▶ [WHAT YOU WILL DO]
From the first line to the last, copy the listing exactly and omit the images.

▶ [RECORDS PROVIDED]
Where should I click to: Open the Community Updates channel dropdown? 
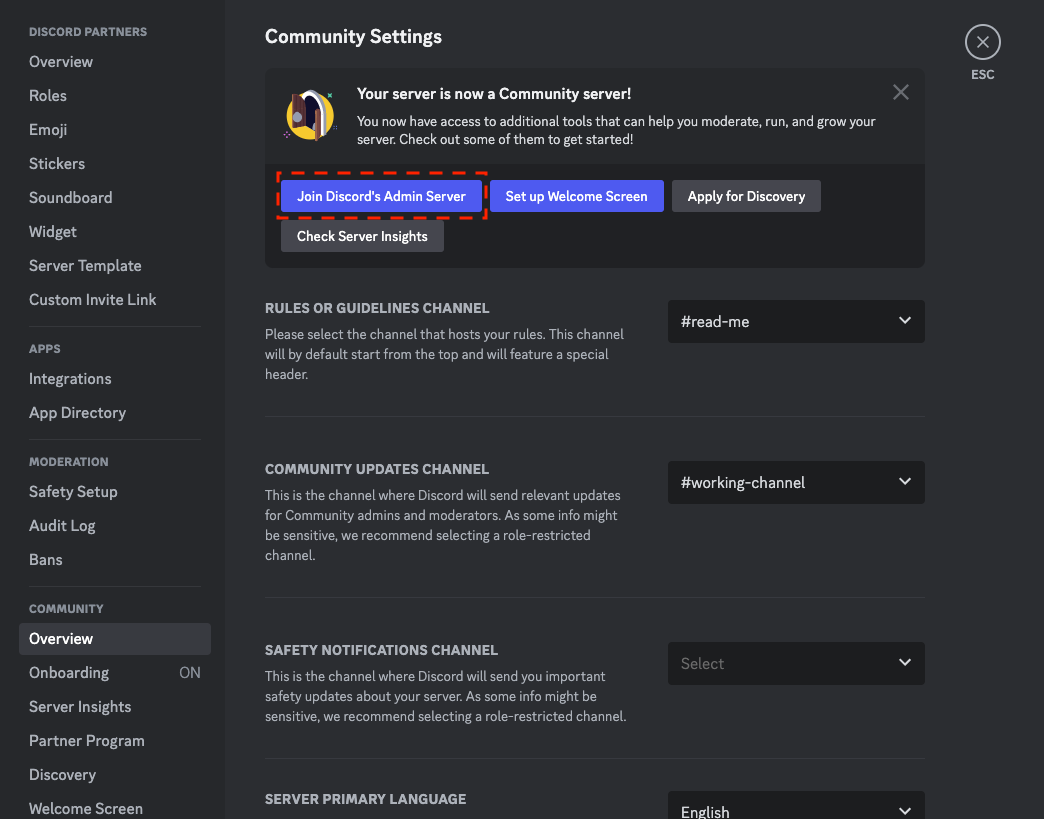click(796, 482)
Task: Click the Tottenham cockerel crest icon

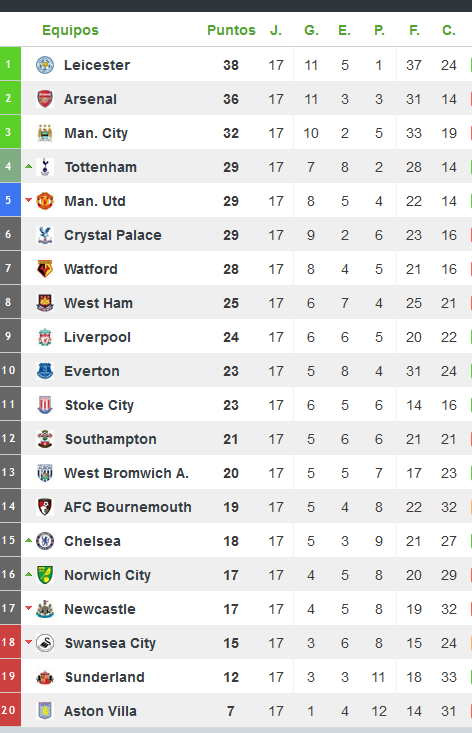Action: pyautogui.click(x=45, y=167)
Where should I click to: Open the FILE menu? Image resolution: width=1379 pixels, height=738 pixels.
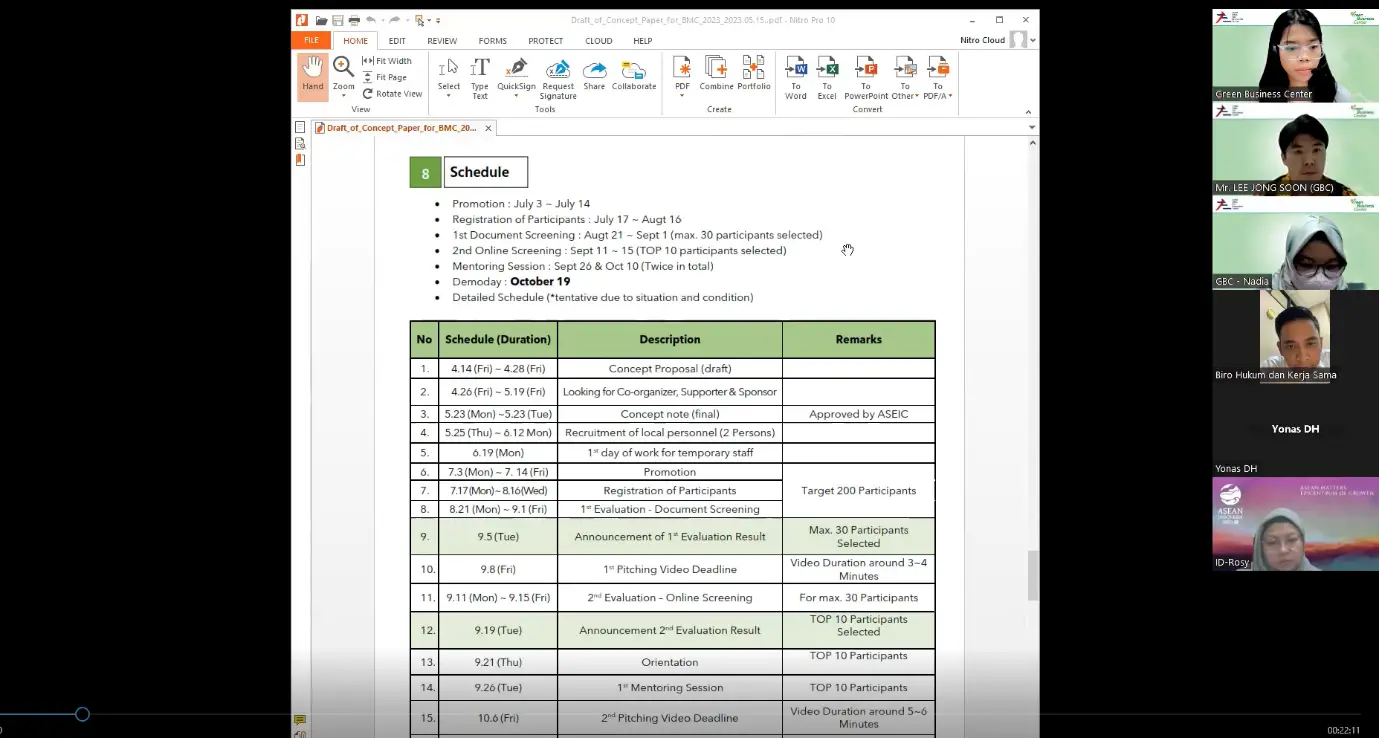pos(311,41)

▶ [EXERCISE SOLUTION]
Where should I click to: Open the Community Updates channel dropdown? 
click(796, 482)
Task: Click the Tottenham cockerel crest icon

Action: pyautogui.click(x=45, y=167)
Where should I click to: Open the FILE menu? Image resolution: width=1379 pixels, height=738 pixels.
pos(311,41)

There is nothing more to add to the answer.